Home

Arrest van het Hof (Zesde kamer) van 6 december 2001.

Arrest van het Hof (Zesde kamer) van 6 december 2001.

1 Bij beschikking van 9 september 1999, ingekomen bij het Hof op 9 december daaraanvolgend, heeft het Landesgericht für Zivilrechtssachen Wien krachtens artikel 234 EG verzocht om een prejudiciële beslissing over de uitlegging van artikel 104, lid 5, eerste alinea, van het Reglement voor de procesvoering van het Hof van Justitie, in de gecodificeerde versie 1999/C 65/01 van 6 maart 1999 (PB C 65, blz. 1).

2 Deze vraag is gerezen in het kader van een geding tussen enerzijds Clean Car Autoservice GmbH (hierna Clean Car"), gevestigd te Wenen (Oostenrijk), en anderzijds de Stadt Wien en de Republik Österreich over de vergoeding van de kosten die Clean Car heeft gemaakt in de prejudiciële procedure die heeft geleid tot het arrest van 7 mei 1998, Clean Car Autoservice (C-350/96, Jurispr. blz. I-2521).

3 In het reeds aangehaalde arrest Clean Car Autoservice heeft het Hof twee prejudiciële vragen van het Oostenrijkse Verwaltungsgerichtshof beantwoord in het kader van een geding tussen Clean Car en de Landeshauptmann von Wien (minister-president van Wenen) over de afwijzing door laatstgenoemde van een aanmelding van Clean Car met het oog op de uitoefening van een bedrijf, daar zij hiertoe een bedrijfsleider had aangesteld die niet in Oostenrijk woonde.

4 In punt 2 van het dictum van het reeds aangehaalde arrest Clean Car Autoservice heeft het Hof voor recht verklaard:

Artikel 48 EG-Verdrag verzet zich ertegen, dat een lidstaat bepaalt, dat de eigenaar van een onderneming die op het grondgebied van die staat een ambachtelijke, commerciële of industriële activiteit uitoefent, enkel een persoon die ingezetene is als bedrijfsleider kan aanstellen."

5 Wat de kosten betreft, heeft het Hof in punt 44 van dit arrest overwogen:

(...) Ten aanzien van de partijen in het hoofdgeding is de procedure als een aldaar gerezen incident te beschouwen, zodat de nationale rechterlijke instantie over de kosten heeft te beslissen."

6 Op grond van het reeds aangehaalde arrest Clean Car Autoservice heeft het Verwaltungsgerichtshof het beroep van Clean Car toegewezen en haar als in het gelijk gestelde partij een bedrag van 12 860 ATS als vergoeding van haar kosten toegekend.

7 Uit de stukken blijkt dat deze beslissing over de vergoeding van de kosten was gebaseerd op de artikelen 47 tot en met 60 van het Verwaltungsgerichtshofgesetz (wet inzake het Verwaltungsgerichtshof, BGBl. nr. 10/1985; hierna: VwGG") van 1985 en de Verordnung des Bundeskanzlers über die Pauschalierung der Aufwandersätze im Verfahren vor dem Verwaltungsgerichtshof (verordening van de bondskanselier betreffende de forfaitaire vergoeding van kosten in procedures voor het Verwaltungsgerichtshof, BGBl. nr. 416/1994; hierna: verordening") van 1994.

- Takenlijst -
1. Noem alle partijen die punt 2 van het arrest over Clean Car Autoservice opvoert als partijen in het geding.
2. Vertaal deze zin uit het arrest over Clean Car Autoservice in het Engels: "Op grond van het reeds aangehaalde arrest Clean Car Autoservice heeft het Verwaltungsgerichtshof het beroep van Clean Car toegewezen en haar als in het gelijk gestelde partij een bedrag van 12 860 ATS als vergoeding van haar kosten toegekend."
3. Schrijf het arrest over de kostenvergoeding van Clean Car Autoservice verder, te beginnen na de laatste zin van punt 7.

- Verzameld materiaal -

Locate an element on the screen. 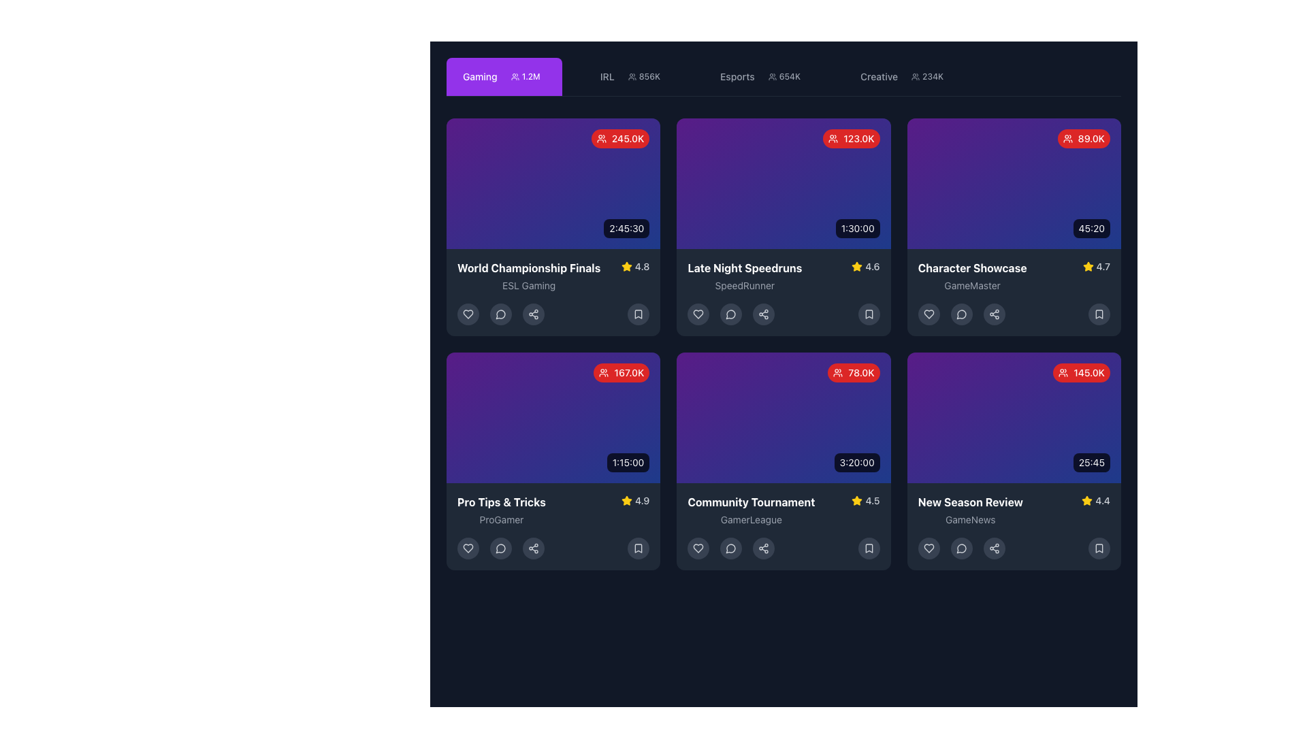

- Verwachte resultaten -
1. Clean Car Autoservice GmbH, de Stadt Wien, de Republik Österreich

2. On the basis of the judgment in Clean Car Autoservice, cited above, the Verwaltungsgerichtshof upheld Clean Car's appeal and awarded it, as the successful party, an amount of ATS 12 860 as reimbursement of its costs.

3.
8 § 58 VwGG bepaalt dat iedere partij de eigen kosten zal dragen, tenzij in de §§ 47 tot en met 56 ervan anders wordt bepaald. Volgens de nationale rechter geldt dit voor de kosten in verband met een prejudiciële procedure, aangezien noch de VwGG, noch de verordening hierover bijzondere bepalingen bevat.

9 Bij een op 18 februari 1999 ingediend verzoekschrift heeft Clean Car de Stadt Wien en de Republik Österreich voor het Landesgericht für Zivilrechtssachen Wien gedaagd, met het oog op een veroordeling van laatstgenoemden tot betaling van 60 000 ATS, vermeerderd met 5 % rente met ingang van 8 mei 1998, als vergoeding van haar kosten in de prejudiciële procedure die tot het reeds aangehaalde arrest Clean Car Autoservice heeft geleid. In een aanvullend verzoekschrift van 17 mei 1999 heeft Clean Car haar vordering gebaseerd op elke ter zake dienende rechtsgrond" en inzonderheid op de aansprakelijkheid van de twee verweersters als overheidsinstantie.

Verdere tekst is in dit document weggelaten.